I hauled the Kenmore 158 sewing machine and controller to a Squidwrench meeting for some current measurements (and, admittedly, showing it off) while schmoozing. After hauling it home and setting it up on my bench again, it didn’t work: the motor didn’t run at all.
While doing the usual poking around under the cover, I spotted this horrifying sight:
The brown insulation tells you that’s a hot wire from the AC line and, in fact, it’s coming directly from the line fuse; it’s live whenever the plug is in.
It’s a stranded wire to allow flexing without breaking, but that same flexibility allows it to squeeze its way out of a tightly fastened screw terminal. In principle, one should crimp a pin on the wire, but the only pins in my heap don’t quite fit along the screw terminal block.

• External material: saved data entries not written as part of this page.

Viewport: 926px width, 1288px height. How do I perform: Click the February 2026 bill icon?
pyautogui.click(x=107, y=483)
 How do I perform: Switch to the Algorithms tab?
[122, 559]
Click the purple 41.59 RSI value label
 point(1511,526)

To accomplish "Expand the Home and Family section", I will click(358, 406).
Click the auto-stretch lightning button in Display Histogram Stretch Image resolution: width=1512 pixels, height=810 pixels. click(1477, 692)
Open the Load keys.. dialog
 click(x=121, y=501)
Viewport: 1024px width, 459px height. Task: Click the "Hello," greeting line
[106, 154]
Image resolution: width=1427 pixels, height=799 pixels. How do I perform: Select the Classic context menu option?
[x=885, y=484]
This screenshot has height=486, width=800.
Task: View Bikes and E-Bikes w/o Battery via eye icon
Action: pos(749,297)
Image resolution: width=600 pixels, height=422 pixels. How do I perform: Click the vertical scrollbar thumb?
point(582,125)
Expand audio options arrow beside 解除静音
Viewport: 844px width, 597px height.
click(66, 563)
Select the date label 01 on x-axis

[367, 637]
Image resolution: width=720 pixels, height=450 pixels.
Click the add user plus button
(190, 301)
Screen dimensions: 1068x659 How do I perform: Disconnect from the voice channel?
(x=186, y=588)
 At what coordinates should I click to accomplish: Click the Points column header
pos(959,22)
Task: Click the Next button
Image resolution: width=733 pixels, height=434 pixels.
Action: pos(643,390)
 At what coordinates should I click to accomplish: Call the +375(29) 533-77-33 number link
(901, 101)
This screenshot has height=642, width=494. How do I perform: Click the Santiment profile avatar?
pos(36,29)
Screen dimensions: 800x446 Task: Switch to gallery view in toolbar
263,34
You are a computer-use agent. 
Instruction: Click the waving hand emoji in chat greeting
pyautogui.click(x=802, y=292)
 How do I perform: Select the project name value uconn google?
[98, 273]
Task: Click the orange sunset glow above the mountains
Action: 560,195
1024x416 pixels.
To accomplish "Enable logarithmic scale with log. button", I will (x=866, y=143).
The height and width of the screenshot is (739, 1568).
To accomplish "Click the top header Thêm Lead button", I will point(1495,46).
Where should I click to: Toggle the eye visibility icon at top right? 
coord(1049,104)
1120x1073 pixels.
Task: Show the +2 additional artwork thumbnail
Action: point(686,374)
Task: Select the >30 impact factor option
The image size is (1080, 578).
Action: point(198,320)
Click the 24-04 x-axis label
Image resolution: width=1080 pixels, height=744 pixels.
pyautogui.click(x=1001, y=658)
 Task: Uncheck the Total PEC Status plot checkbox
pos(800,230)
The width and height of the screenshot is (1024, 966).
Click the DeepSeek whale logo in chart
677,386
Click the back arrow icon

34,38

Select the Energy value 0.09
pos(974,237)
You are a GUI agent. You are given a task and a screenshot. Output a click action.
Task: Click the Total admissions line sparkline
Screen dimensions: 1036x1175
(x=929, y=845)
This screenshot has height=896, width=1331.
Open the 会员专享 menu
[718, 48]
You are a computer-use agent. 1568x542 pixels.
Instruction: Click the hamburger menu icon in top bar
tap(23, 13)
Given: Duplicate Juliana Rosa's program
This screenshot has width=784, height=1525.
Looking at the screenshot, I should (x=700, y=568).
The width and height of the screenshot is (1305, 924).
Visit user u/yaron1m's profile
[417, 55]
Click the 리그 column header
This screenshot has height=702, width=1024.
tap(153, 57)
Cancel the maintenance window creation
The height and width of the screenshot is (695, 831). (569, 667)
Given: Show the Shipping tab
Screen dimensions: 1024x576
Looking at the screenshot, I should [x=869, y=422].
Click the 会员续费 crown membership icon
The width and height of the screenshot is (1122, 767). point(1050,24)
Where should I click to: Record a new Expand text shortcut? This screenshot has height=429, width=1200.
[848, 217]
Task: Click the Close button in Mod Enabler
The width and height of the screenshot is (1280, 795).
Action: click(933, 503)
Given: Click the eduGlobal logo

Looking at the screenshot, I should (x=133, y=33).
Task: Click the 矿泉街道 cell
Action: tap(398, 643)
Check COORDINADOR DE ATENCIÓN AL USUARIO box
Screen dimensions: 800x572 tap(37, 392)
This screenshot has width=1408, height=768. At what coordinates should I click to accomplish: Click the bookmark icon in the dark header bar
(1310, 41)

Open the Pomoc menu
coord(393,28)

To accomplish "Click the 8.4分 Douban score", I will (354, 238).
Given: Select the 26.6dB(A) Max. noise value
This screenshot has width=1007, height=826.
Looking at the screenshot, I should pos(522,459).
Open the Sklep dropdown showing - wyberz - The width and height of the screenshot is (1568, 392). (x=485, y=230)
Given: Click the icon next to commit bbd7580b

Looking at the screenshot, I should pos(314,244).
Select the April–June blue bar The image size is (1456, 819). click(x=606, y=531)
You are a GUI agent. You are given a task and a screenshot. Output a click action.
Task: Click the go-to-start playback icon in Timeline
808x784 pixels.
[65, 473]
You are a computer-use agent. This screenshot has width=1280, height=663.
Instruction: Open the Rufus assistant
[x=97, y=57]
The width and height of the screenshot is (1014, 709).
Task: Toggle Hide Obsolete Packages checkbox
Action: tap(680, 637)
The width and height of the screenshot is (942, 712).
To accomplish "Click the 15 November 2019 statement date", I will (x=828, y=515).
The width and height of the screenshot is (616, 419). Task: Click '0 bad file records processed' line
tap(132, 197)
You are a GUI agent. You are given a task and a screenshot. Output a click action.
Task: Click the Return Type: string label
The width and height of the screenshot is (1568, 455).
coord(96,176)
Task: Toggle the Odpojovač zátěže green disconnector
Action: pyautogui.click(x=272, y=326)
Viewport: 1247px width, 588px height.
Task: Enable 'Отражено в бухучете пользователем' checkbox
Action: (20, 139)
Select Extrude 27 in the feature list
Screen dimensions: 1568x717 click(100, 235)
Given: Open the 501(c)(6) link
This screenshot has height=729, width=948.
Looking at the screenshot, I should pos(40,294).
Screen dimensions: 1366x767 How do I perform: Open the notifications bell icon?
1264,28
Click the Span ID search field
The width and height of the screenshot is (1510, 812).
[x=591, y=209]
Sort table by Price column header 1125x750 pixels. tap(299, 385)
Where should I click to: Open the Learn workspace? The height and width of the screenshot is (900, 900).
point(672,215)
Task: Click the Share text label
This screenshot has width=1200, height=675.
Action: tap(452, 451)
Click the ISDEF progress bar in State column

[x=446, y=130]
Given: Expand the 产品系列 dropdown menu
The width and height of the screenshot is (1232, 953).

This sort of thing is why I’m being rather relentless about building a grounded, steel-lined box with all the pieces firmly mounted on plastic sheets and all the loose ends tucked in. If that wire had gone much further to the side or top, it would have blown the fuse when it tapped the steel frame. The non-isolated components on that board are facing you, with those connections as far from the terminal block as they can be.
Engineers tend to be difficult to live with, because we have certain fixed ways of doing things that are not amenable to debate. There’s probably a genetic trait involved, but we also realize that being sloppy can kill you rather quickly; the universe is not all about pink unicorns and rainbows.
In fact, the universe wants you dead.
Now, go play with those goblins and zombies tonight…
Memo to Self: Tighten those terminals every now and again. A wire will come loose shortly after you forget to do that, of course.